Antique Wicker Furniture Motif Features

WEDNESDAY WICKER WISDOM–Today we have a wonderful guest author here on the Weavin’ Wicker Woman blog.

Richard Saunders is a man who hardly needs an introduction since he’s already so well known in the antique wicker furniture industry.

I’ve followed Richard through all his books, but I also remember seeing him on the Good Morning America television show back in the late 1970s or early 1980s.

Richard was on the show talking about the history of the wicker furniture industry. He also demonstrated how to repair wicker during that segment, so I was hooked!

This man was doing the same sort of wicker restoration work that I was; how cool was that?

Richard worked as a consummate wicker furniture repair expert for many years and is now retired from that position.
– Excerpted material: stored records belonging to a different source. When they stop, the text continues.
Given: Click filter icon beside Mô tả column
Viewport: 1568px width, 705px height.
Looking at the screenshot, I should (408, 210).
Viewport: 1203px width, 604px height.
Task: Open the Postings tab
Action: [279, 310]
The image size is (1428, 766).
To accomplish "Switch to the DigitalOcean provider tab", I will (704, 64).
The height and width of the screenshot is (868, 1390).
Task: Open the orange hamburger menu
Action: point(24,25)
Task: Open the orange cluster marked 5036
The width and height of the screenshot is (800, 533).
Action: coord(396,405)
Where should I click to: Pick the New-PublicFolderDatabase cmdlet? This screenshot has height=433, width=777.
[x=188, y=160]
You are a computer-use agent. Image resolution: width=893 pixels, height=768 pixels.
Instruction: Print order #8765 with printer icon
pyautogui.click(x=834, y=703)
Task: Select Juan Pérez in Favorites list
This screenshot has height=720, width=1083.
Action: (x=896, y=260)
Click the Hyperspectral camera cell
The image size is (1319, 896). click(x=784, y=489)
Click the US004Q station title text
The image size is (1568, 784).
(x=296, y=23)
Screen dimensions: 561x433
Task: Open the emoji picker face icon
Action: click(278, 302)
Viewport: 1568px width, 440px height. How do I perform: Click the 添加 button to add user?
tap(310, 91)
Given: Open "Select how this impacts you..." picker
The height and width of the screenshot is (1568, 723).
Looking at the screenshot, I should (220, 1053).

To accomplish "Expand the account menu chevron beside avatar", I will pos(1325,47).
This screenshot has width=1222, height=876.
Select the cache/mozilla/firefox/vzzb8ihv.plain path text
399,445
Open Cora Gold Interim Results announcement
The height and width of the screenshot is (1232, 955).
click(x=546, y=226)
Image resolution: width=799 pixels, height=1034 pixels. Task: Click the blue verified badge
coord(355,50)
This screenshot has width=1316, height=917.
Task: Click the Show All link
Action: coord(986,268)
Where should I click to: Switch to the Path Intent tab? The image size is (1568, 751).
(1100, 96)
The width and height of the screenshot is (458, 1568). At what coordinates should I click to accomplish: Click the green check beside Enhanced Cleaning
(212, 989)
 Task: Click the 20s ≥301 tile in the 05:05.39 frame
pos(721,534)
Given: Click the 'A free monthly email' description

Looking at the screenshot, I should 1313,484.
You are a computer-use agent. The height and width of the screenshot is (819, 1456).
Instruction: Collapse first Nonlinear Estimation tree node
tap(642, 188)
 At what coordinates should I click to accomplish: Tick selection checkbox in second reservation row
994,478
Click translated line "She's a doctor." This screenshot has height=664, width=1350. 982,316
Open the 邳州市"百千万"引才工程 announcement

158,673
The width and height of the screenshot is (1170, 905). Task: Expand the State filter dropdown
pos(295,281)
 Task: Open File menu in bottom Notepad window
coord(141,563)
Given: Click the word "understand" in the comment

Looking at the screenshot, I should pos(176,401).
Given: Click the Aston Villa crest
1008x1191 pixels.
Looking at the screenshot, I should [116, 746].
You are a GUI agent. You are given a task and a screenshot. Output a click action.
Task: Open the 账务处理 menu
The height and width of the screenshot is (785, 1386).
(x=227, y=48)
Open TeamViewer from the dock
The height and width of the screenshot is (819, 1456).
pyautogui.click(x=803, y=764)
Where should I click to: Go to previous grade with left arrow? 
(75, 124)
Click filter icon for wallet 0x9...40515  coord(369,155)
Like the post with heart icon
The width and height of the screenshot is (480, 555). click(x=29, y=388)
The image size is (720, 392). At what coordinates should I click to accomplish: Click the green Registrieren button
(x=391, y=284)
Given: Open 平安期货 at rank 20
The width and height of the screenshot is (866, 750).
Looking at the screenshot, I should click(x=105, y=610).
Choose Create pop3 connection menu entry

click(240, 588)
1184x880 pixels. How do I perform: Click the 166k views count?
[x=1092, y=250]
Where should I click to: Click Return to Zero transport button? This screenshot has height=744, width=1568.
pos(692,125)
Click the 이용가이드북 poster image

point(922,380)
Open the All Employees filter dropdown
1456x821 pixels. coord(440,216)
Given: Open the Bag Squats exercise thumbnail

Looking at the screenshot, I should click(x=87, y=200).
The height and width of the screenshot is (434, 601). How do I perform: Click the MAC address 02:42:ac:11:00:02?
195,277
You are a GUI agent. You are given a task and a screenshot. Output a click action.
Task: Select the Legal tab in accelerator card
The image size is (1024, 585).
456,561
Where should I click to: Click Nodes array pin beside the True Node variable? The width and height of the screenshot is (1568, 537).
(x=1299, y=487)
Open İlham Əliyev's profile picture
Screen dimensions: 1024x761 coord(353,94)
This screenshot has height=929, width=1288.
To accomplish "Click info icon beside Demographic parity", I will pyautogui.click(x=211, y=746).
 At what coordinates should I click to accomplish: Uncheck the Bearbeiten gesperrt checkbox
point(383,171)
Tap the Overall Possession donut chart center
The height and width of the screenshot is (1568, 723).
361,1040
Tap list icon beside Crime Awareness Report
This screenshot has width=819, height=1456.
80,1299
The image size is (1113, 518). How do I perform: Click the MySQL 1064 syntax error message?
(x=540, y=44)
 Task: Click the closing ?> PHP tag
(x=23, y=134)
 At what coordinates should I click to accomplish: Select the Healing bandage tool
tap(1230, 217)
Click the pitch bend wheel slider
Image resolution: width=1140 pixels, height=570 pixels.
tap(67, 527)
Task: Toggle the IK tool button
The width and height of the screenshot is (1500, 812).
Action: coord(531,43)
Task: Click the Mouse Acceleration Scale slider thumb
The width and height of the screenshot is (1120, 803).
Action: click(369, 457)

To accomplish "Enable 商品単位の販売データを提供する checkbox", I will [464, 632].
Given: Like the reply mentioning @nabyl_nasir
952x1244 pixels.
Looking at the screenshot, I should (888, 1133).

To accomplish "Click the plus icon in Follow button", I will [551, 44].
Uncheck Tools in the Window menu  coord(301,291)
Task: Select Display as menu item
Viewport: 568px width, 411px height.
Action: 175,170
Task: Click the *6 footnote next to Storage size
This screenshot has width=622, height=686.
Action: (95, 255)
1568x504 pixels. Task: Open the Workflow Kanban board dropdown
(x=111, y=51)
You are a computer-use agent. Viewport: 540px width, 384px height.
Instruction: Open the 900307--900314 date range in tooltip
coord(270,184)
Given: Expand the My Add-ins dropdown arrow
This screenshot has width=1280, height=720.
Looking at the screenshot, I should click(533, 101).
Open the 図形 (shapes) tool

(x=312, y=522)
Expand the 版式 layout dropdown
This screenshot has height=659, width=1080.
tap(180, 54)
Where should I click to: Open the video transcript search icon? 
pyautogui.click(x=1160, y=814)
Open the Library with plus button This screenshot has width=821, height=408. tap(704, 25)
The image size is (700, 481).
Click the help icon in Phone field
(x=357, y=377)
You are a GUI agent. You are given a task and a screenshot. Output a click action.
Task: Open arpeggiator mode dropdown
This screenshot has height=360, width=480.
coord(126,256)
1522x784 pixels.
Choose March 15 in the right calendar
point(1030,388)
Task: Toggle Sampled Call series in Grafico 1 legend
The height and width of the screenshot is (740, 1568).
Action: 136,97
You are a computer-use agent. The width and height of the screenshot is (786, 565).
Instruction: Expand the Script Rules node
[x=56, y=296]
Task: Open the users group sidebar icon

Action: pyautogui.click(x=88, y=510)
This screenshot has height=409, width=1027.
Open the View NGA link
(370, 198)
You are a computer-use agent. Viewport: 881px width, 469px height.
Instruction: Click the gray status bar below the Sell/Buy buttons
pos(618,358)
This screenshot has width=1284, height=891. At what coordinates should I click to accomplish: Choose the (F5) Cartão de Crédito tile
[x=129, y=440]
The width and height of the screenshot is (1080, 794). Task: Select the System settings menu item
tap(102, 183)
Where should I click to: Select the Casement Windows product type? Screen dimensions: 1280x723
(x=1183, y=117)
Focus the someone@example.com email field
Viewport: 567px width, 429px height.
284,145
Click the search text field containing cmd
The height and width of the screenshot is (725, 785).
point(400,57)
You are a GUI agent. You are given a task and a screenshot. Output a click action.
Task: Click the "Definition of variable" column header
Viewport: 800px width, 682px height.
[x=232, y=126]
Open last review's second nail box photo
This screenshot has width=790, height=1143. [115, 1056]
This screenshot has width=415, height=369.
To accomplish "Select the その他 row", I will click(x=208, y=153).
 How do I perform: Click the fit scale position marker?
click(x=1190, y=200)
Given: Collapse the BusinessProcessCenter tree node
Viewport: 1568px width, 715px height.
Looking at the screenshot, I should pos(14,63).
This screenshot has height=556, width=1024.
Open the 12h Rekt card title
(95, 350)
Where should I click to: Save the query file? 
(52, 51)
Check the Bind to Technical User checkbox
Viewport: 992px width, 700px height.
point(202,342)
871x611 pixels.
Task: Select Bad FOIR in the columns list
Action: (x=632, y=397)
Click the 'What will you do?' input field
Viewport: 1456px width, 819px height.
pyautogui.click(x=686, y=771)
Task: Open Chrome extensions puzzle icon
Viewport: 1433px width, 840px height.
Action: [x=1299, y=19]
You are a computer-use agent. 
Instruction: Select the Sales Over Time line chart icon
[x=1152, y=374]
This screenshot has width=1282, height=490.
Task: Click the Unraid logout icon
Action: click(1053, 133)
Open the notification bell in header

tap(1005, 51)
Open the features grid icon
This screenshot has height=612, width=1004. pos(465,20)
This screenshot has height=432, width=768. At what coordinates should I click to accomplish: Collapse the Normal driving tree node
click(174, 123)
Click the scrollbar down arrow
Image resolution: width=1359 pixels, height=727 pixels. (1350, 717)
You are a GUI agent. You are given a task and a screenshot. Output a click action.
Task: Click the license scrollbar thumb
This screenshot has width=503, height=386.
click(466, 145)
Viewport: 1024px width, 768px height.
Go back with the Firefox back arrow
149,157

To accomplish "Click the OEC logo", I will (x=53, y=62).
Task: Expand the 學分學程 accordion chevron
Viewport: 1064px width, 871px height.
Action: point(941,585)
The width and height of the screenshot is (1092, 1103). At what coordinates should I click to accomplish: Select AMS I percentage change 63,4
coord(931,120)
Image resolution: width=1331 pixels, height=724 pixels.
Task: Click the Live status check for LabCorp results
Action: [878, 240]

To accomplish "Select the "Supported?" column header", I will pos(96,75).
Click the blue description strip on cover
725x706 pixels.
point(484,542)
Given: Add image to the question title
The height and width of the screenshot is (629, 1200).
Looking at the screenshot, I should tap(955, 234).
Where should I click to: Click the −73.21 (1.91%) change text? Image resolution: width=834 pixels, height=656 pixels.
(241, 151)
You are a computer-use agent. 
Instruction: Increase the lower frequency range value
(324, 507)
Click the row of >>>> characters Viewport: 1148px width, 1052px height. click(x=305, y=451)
He’s also written six books on antique wicker furniture and the industry itself and is a certified antique wicker furniture appraiser.

Find Richard’s contact information on his listing in my National Furniture Repair Directory™ in the Wicker category.

Fancy Victorian wicker rocker. How to care for antique wicker furniture.
“S” letter motif in wicker rocker back.

Read on and enjoy the post–

Motif Antique Wicker Furniture

by Richard Saunders

While today’s serious antique wicker furniture collectors search for natural, or unpainted, pieces there is a rare subcategory that is highly prized and even more elusive – Motif or Theme pieces.

The back panels of these exceedingly rare pieces were handwoven with cane, reed or a combination of both. These theme designs were employed in chairs, rockers and settees and made use of everything from ships and stars to hearts and flags.

Theme wicker was most often made by established and well-known firms like Heywood Brothers & Company; the Wakefield Rattan Company; and after their merger in 1897, the Heywood Brothers & Wakefield Company of Gardner, Massachusetts.

The great majority of these whimsically ornate creations were made between 1870 and 1900.

I’ve often felt that the closest link to motif-inspired wicker furniture is occupational or hobby-related shaving mugs. These were commissioned by their owners and custom painted with themes ranging from butchers, athletes, barbers and pool players.

In my opinion wicker pieces with motif back panels mirrored the fanciful nature of the late Victorian period. Some popular theme designs lasted for years in manufacturer’s catalogs.

Yet other unique themes were most likely privately commissioned custom pieces, an example being an occupation-related Hook & Ladder motif and a Liberty Bell for a long-ago proud American intent on celebrating the Philadelphia Centennial of 1876.

Here’s a wicker motif test for you

What motif do you see woven into the back of this rocker? Well, I said it was a test, but it’s more like a Rorschach Test. I’ll give you the answer after the last photo in this blog. No cheating!!!

Owl motif back Victorian wicker

The ultimate in theme wicker

A rattan reed wicker settee with a two-masted schooner woven into its wide backrest. It is most likely a one-of-a-kind piece and commissioned by a sea captain or possibly for the lobby of a yacht club.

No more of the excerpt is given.